TASK REQUIREMENTS: Reproduce every one of the following items verbatim, from the first line through the last.

[Records of interface elements]
--------------------

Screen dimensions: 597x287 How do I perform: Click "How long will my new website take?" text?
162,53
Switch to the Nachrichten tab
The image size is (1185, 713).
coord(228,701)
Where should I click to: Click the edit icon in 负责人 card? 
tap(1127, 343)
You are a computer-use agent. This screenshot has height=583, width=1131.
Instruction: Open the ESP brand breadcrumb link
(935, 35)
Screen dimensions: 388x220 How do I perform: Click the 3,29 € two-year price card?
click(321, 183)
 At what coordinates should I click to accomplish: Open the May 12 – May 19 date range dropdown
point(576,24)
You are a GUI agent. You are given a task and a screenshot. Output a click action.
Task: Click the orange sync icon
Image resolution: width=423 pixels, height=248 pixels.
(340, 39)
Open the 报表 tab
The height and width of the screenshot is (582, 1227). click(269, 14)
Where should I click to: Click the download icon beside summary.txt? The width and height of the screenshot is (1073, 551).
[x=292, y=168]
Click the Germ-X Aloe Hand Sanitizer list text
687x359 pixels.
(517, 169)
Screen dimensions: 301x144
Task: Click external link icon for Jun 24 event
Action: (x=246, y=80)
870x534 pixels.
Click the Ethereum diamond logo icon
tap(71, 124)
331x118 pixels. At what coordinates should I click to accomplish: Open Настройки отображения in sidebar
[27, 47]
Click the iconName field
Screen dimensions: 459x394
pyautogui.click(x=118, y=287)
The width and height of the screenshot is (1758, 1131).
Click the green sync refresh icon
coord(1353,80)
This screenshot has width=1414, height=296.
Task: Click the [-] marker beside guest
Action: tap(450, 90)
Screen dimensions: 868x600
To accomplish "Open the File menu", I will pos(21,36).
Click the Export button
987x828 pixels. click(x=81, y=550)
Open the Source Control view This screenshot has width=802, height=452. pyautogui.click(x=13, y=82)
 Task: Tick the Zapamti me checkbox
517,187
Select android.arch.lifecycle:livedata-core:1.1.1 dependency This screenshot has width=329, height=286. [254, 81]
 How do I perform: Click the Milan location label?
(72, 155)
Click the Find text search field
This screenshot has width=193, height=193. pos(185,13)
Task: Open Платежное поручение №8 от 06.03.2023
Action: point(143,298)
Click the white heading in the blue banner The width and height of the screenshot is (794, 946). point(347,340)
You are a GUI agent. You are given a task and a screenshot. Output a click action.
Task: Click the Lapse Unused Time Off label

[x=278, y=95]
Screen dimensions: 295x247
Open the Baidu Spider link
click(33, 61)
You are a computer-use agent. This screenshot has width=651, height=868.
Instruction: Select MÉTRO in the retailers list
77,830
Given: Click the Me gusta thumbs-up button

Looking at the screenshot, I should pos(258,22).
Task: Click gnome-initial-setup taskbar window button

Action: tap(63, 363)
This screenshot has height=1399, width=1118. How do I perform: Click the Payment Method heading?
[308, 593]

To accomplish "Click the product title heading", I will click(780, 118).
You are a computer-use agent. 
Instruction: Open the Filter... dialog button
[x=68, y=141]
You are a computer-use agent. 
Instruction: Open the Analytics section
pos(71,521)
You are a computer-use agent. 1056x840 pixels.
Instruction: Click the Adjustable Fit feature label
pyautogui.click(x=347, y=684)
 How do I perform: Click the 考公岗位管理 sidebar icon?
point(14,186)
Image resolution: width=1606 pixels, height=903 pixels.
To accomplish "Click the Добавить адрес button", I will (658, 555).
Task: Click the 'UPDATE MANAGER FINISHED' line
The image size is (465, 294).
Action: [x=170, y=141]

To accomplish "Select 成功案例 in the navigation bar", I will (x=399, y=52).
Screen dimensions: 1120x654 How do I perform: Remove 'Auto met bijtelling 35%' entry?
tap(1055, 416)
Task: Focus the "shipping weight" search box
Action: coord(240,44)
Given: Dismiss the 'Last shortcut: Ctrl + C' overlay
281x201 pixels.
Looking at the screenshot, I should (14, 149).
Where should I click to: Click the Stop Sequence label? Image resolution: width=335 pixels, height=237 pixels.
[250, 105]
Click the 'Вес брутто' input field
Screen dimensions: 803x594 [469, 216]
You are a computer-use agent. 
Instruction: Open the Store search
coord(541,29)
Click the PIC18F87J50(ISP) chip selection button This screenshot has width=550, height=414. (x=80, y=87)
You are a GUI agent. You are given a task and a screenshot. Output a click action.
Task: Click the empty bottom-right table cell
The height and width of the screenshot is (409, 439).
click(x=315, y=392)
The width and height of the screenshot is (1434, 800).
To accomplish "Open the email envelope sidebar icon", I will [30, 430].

--------------------

THE ANSWER:
Screen dimensions: 597x287 How do I perform: Click "How long will my new website take?" text?
162,53
Switch to the Nachrichten tab
The image size is (1185, 713).
coord(228,701)
Where should I click to: Click the edit icon in 负责人 card? 
tap(1127, 343)
You are a computer-use agent. This screenshot has height=583, width=1131.
Instruction: Open the ESP brand breadcrumb link
(935, 35)
Screen dimensions: 388x220 How do I perform: Click the 3,29 € two-year price card?
click(321, 183)
 At what coordinates should I click to accomplish: Open the May 12 – May 19 date range dropdown
point(576,24)
You are a GUI agent. You are given a task and a screenshot. Output a click action.
Task: Click the orange sync icon
Image resolution: width=423 pixels, height=248 pixels.
(340, 39)
Open the 报表 tab
The height and width of the screenshot is (582, 1227). click(269, 14)
Where should I click to: Click the download icon beside summary.txt? The width and height of the screenshot is (1073, 551).
[x=292, y=168]
Click the Germ-X Aloe Hand Sanitizer list text
687x359 pixels.
(517, 169)
Screen dimensions: 301x144
Task: Click external link icon for Jun 24 event
Action: (x=246, y=80)
870x534 pixels.
Click the Ethereum diamond logo icon
tap(71, 124)
331x118 pixels. At what coordinates should I click to accomplish: Open Настройки отображения in sidebar
[27, 47]
Click the iconName field
Screen dimensions: 459x394
pyautogui.click(x=118, y=287)
The width and height of the screenshot is (1758, 1131).
Click the green sync refresh icon
coord(1353,80)
This screenshot has width=1414, height=296.
Task: Click the [-] marker beside guest
Action: tap(450, 90)
Screen dimensions: 868x600
To accomplish "Open the File menu", I will pos(21,36).
Click the Export button
987x828 pixels. click(x=81, y=550)
Open the Source Control view This screenshot has width=802, height=452. pyautogui.click(x=13, y=82)
 Task: Tick the Zapamti me checkbox
517,187
Select android.arch.lifecycle:livedata-core:1.1.1 dependency This screenshot has width=329, height=286. [254, 81]
 How do I perform: Click the Milan location label?
(72, 155)
Click the Find text search field
This screenshot has width=193, height=193. pos(185,13)
Task: Open Платежное поручение №8 от 06.03.2023
Action: point(143,298)
Click the white heading in the blue banner The width and height of the screenshot is (794, 946). point(347,340)
You are a GUI agent. You are given a task and a screenshot. Output a click action.
Task: Click the Lapse Unused Time Off label

[x=278, y=95]
Screen dimensions: 295x247
Open the Baidu Spider link
click(33, 61)
You are a computer-use agent. This screenshot has width=651, height=868.
Instruction: Select MÉTRO in the retailers list
77,830
Given: Click the Me gusta thumbs-up button

Looking at the screenshot, I should pos(258,22).
Task: Click gnome-initial-setup taskbar window button

Action: tap(63, 363)
This screenshot has height=1399, width=1118. How do I perform: Click the Payment Method heading?
[308, 593]

To accomplish "Click the product title heading", I will click(780, 118).
You are a computer-use agent. 
Instruction: Open the Filter... dialog button
[x=68, y=141]
You are a computer-use agent. 
Instruction: Open the Analytics section
pos(71,521)
You are a computer-use agent. 1056x840 pixels.
Instruction: Click the Adjustable Fit feature label
pyautogui.click(x=347, y=684)
 How do I perform: Click the 考公岗位管理 sidebar icon?
point(14,186)
Image resolution: width=1606 pixels, height=903 pixels.
To accomplish "Click the Добавить адрес button", I will (658, 555).
Task: Click the 'UPDATE MANAGER FINISHED' line
The image size is (465, 294).
Action: [x=170, y=141]

To accomplish "Select 成功案例 in the navigation bar", I will (x=399, y=52).
Screen dimensions: 1120x654 How do I perform: Remove 'Auto met bijtelling 35%' entry?
tap(1055, 416)
Task: Focus the "shipping weight" search box
Action: coord(240,44)
Given: Dismiss the 'Last shortcut: Ctrl + C' overlay
281x201 pixels.
Looking at the screenshot, I should (14, 149).
Where should I click to: Click the Stop Sequence label? Image resolution: width=335 pixels, height=237 pixels.
[250, 105]
Click the 'Вес брутто' input field
Screen dimensions: 803x594 [469, 216]
You are a computer-use agent. 
Instruction: Open the Store search
coord(541,29)
Click the PIC18F87J50(ISP) chip selection button This screenshot has width=550, height=414. (x=80, y=87)
You are a GUI agent. You are given a task and a screenshot. Output a click action.
Task: Click the empty bottom-right table cell
The height and width of the screenshot is (409, 439).
click(x=315, y=392)
The width and height of the screenshot is (1434, 800).
To accomplish "Open the email envelope sidebar icon", I will [30, 430].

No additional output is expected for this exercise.